WHAT YOU ARE ASKED TO DO: Could you print every line from the first one of the records below through the line containing "Bóng bay trang trí sinh nhật cho", with both included and nothing else?

Saved entries:

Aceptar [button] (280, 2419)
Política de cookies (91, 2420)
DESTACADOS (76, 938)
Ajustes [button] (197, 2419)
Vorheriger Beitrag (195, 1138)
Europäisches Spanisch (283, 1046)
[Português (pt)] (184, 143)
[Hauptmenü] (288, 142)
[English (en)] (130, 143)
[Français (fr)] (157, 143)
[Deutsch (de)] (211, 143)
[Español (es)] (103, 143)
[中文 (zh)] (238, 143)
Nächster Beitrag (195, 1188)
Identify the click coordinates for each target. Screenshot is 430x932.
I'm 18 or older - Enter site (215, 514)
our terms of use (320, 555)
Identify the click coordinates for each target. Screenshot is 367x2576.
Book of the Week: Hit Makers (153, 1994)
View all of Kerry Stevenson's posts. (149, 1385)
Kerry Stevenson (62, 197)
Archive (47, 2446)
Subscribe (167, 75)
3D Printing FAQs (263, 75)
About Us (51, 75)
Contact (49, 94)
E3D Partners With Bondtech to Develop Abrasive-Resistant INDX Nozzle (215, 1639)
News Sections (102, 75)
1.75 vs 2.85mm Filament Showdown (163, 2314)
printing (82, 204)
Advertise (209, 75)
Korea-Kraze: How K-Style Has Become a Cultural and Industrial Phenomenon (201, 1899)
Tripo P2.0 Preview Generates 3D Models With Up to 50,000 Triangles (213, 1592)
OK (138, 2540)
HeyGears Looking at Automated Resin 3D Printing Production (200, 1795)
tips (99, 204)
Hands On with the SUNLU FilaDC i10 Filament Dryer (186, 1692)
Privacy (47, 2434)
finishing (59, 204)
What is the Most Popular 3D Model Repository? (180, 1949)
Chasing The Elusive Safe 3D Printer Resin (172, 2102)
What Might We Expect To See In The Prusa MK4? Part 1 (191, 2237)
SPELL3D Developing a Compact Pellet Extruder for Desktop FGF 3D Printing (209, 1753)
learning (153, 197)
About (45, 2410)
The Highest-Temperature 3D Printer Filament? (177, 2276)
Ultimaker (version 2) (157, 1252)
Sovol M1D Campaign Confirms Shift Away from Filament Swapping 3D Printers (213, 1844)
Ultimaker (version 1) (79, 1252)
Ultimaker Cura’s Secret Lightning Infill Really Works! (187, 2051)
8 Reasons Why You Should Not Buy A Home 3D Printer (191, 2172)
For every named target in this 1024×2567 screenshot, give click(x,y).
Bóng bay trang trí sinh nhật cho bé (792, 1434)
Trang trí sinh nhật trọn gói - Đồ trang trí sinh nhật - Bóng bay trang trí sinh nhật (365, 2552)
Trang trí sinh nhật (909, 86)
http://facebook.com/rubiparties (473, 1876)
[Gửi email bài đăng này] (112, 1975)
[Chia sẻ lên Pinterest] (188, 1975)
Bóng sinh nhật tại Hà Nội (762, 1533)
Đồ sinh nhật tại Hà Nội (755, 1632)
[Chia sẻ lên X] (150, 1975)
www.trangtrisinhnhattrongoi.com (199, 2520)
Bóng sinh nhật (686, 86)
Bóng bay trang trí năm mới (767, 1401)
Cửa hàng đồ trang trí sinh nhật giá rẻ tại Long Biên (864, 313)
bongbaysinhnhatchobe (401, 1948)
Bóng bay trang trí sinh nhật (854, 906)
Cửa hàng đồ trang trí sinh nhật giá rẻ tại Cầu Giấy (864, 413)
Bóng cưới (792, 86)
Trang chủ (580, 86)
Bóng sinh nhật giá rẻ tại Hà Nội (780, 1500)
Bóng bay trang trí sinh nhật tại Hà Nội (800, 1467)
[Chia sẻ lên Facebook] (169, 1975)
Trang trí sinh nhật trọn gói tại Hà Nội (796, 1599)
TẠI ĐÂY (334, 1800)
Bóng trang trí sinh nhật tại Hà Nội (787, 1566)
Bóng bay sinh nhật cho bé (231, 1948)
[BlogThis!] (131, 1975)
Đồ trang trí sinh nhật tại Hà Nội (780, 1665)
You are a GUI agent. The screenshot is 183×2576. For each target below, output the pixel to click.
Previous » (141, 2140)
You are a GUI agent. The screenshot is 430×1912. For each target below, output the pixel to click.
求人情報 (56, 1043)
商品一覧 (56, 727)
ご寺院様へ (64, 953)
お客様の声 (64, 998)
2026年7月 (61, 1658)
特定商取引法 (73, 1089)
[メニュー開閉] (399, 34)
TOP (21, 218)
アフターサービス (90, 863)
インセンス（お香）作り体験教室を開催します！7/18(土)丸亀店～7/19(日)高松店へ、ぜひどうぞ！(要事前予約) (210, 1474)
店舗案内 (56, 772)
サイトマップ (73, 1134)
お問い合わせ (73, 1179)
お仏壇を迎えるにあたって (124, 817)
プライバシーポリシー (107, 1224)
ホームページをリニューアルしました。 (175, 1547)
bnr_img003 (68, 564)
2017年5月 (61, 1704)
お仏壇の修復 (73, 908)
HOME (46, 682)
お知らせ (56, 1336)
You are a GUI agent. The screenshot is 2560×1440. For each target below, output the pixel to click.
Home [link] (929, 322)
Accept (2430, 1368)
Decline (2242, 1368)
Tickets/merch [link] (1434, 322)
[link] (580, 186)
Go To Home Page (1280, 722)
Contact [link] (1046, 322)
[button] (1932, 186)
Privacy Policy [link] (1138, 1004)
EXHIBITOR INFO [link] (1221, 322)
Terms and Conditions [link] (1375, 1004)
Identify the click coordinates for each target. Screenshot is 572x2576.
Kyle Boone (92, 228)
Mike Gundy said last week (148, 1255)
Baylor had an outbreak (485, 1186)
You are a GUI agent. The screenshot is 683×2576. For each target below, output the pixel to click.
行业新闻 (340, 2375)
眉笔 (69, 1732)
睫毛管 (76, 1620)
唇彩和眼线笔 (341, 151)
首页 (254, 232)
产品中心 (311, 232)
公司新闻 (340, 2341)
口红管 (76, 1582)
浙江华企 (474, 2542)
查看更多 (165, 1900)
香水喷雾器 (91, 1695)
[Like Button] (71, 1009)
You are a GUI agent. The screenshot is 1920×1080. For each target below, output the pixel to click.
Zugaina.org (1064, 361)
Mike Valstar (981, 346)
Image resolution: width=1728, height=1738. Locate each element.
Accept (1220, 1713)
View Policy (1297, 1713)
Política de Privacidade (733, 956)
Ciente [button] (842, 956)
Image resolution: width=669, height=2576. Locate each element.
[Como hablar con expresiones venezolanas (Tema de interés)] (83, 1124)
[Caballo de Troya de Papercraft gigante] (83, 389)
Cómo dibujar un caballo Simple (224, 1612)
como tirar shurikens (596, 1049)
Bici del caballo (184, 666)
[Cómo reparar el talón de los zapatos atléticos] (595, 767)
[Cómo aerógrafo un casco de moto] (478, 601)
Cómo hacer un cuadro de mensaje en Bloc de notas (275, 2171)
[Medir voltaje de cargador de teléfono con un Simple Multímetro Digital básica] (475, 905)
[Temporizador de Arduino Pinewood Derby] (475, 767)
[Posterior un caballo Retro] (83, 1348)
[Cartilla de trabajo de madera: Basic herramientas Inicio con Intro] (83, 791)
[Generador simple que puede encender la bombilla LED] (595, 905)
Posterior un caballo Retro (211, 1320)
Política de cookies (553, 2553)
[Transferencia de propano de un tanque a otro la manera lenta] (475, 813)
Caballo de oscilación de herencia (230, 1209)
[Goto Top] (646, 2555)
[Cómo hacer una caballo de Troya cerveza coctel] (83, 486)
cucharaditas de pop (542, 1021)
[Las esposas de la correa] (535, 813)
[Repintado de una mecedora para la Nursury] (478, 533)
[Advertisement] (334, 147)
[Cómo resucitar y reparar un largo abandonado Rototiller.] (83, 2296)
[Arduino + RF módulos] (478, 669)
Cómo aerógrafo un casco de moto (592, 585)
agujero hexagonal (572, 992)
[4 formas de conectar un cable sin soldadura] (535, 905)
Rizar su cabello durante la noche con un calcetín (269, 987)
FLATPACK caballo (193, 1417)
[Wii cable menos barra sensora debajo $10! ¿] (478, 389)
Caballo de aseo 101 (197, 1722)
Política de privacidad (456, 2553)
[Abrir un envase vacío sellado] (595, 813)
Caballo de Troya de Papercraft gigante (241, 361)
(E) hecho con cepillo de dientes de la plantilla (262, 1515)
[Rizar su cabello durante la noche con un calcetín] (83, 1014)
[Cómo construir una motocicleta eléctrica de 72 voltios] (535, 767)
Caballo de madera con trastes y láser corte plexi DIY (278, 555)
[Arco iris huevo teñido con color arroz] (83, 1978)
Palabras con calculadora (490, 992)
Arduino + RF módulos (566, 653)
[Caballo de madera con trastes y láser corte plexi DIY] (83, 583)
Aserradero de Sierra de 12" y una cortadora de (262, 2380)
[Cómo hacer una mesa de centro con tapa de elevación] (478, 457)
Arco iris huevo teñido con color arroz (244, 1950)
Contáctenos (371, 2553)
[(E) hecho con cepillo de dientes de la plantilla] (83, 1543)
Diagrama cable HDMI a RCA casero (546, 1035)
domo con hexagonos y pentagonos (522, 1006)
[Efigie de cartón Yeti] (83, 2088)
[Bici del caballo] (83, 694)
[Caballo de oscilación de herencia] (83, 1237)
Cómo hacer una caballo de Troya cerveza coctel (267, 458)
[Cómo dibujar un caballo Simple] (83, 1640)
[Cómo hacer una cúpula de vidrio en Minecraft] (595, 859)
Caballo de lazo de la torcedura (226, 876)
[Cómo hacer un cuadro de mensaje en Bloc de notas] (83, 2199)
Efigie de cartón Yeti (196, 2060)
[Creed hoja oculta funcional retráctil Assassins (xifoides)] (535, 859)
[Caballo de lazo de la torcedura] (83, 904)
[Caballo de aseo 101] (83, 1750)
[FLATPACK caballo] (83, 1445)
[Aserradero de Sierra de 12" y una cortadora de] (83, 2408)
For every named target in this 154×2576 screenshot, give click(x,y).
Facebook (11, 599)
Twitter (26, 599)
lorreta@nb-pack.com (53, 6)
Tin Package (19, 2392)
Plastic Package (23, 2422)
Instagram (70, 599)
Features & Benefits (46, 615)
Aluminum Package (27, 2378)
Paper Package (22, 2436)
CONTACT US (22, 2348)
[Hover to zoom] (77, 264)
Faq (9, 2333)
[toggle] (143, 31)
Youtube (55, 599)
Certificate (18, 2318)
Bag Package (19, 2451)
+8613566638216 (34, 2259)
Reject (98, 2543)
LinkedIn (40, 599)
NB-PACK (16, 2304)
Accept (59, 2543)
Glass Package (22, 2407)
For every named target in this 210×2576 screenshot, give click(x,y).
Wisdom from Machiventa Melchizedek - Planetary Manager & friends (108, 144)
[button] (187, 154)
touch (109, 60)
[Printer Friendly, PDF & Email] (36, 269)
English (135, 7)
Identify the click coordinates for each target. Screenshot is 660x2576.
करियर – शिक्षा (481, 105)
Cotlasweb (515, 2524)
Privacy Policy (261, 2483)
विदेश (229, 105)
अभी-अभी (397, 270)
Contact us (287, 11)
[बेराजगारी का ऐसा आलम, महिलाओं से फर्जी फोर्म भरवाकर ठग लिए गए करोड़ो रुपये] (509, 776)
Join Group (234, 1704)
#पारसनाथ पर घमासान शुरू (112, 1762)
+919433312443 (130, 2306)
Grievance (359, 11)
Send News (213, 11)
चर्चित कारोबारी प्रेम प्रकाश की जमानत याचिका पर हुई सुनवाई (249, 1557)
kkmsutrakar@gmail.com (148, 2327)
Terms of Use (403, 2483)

SOLUTION TO THIS PROBLEM:
Aceptar [button] (280, 2419)
Política de cookies (91, 2420)
DESTACADOS (76, 938)
Ajustes [button] (197, 2419)
Vorheriger Beitrag (195, 1138)
Europäisches Spanisch (283, 1046)
[Português (pt)] (184, 143)
[Hauptmenü] (288, 142)
[English (en)] (130, 143)
[Français (fr)] (157, 143)
[Deutsch (de)] (211, 143)
[Español (es)] (103, 143)
[中文 (zh)] (238, 143)
Nächster Beitrag (195, 1188)
Identify the click coordinates for each target. Screenshot is 430x932.
I'm 18 or older - Enter site (215, 514)
our terms of use (320, 555)
Identify the click coordinates for each target. Screenshot is 367x2576.
Book of the Week: Hit Makers (153, 1994)
View all of Kerry Stevenson's posts. (149, 1385)
Kerry Stevenson (62, 197)
Archive (47, 2446)
Subscribe (167, 75)
3D Printing FAQs (263, 75)
About Us (51, 75)
Contact (49, 94)
E3D Partners With Bondtech to Develop Abrasive-Resistant INDX Nozzle (215, 1639)
News Sections (102, 75)
1.75 vs 2.85mm Filament Showdown (163, 2314)
printing (82, 204)
Advertise (209, 75)
Korea-Kraze: How K-Style Has Become a Cultural and Industrial Phenomenon (201, 1899)
Tripo P2.0 Preview Generates 3D Models With Up to 50,000 Triangles (213, 1592)
OK (138, 2540)
HeyGears Looking at Automated Resin 3D Printing Production (200, 1795)
tips (99, 204)
Hands On with the SUNLU FilaDC i10 Filament Dryer (186, 1692)
Privacy (47, 2434)
finishing (59, 204)
What is the Most Popular 3D Model Repository? (180, 1949)
Chasing The Elusive Safe 3D Printer Resin (172, 2102)
What Might We Expect To See In The Prusa MK4? Part 1 (191, 2237)
SPELL3D Developing a Compact Pellet Extruder for Desktop FGF 3D Printing (209, 1753)
learning (153, 197)
About (45, 2410)
The Highest-Temperature 3D Printer Filament? (177, 2276)
Ultimaker (version 2) (157, 1252)
Sovol M1D Campaign Confirms Shift Away from Filament Swapping 3D Printers (213, 1844)
Ultimaker (version 1) (79, 1252)
Ultimaker Cura’s Secret Lightning Infill Really Works! (187, 2051)
8 Reasons Why You Should Not Buy A Home 3D Printer (191, 2172)
For every named target in this 1024×2567 screenshot, give click(x,y).
Bóng bay trang trí sinh nhật cho bé (792, 1434)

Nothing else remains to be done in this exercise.